Карусель сансары — страница 47 из 60

Джип взревел на секунду, потроша всеми четырьмя колёсами мокрую землю, покачнулся на неровной дорожке, и проскочил вперёд, объехав-таки остановившийся автобус. У того уже открывали двери, вокруг возникала та целеустремлённая, но странная суета, когда живые люди будто пытаются подчеркнуть своё отличие от мёртвых.

– Сюда поставим гроб-то! – командовал приземистый мужичок в чёрном пальто, толстом как ватное одеяло, стоящим колом. По лысине стекали капли воды: это туман напоминал всем, кто здесь главный. Антон не сразу узнал в нём Олонецкого, видимо, уже приехавшего из командировки. За ним стояли явные родственники покойной: сухая старушка, вся в чёрном, включая повязанный под брови платок и низкие мягкие сапожки, женщина помладше и высокий парень с каплями наушников и отсутствующим выражением лица.

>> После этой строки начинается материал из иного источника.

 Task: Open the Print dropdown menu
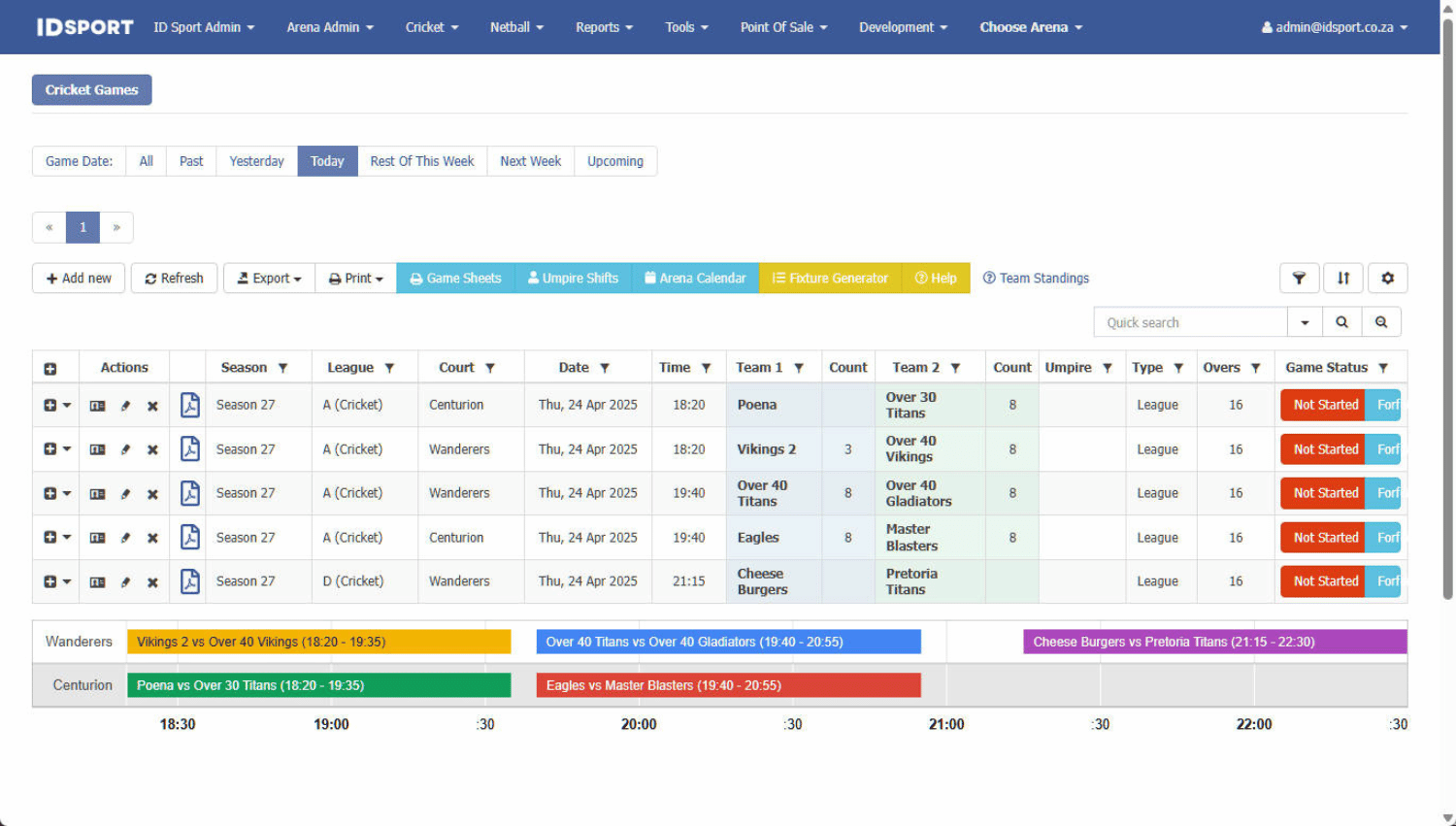point(355,279)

Родня, родня…

Мякиш вдруг понял, что не зря его сюда привезли. Господин Ерцль и не скрывал, что инициация почти удалась, остался последний штрих, росчерк художника на холсте.

– Мир несправедлив, – сказал он.

– Ну да, – кивнул Бенарес Никодимович. От початой фляжки тот подобрел, словно бы оплыл, весело поглядывая узкими глазами на всё происходящее. – А вот заберёшь «Дыхание Бога» и установишь свои правила, парень. Делай, что хочешь, это ли не счастье? Эллу вон оживить можно… Или хрен с ней, лучше женись на своей парикмахерше и рули миром. А вот ещё: сесть на место коронарха и объявить себя шахиншахом, президентом Вселенной и воплощением Будды Матрейи – запросто. Всё в твоих руках.

– А остальные?

Господин Ерцль хмыкнул и повернул к нему голову:

– А остальные перетопчутся. У нас же как: кто добрался до самого верха, тот и устанавливает правила игры. Согласно волеизъявлению народа, конечно, которому наплевать, в какую очередную жопу его погонят.

– Это-то и плохо.

– Это конструкция власти, парень, – в тон ему откликнулся Ерцль. – Давние традиции авторитарного управления, традиционно принятые в Славославии.

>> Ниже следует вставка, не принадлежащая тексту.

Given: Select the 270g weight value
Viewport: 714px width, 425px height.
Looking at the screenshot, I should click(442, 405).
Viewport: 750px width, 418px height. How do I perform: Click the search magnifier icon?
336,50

Антон понял, что от продолжения разговора его стошнит. Прямо на соседнего пассажира, на тёмную кожу салона, на крепкий затылок водителя. Фонтаном. Поэтому он ничего не стал отвечать, открыл дверь и неловко выпрыгнул на мокрую землю. Туман душил всё вокруг, оборачивал старательно и бессмысленно, как киргизский работник «Восьмёрочки» бутылки в целлофан, в пелену каждый куст, каждый памятник, каждого живого ещё человека, не задумываясь, зачем это вообще нужно.

Гроб уже вытащили из автобуса, к кучке родственников и коллег: да, вон распоряжается о чём-то Алина, курят в стороне Сажин и расстроенная Танюшка, присоединились двое копачей пасмурного вида с лопатами и бухтой широкой прочной ленты для опускания домовины в яму. Даже музыканты подъехали, трое бодрых дядек с чем-то духовым и обладатель немалых размеров барабана на ремне через плечо.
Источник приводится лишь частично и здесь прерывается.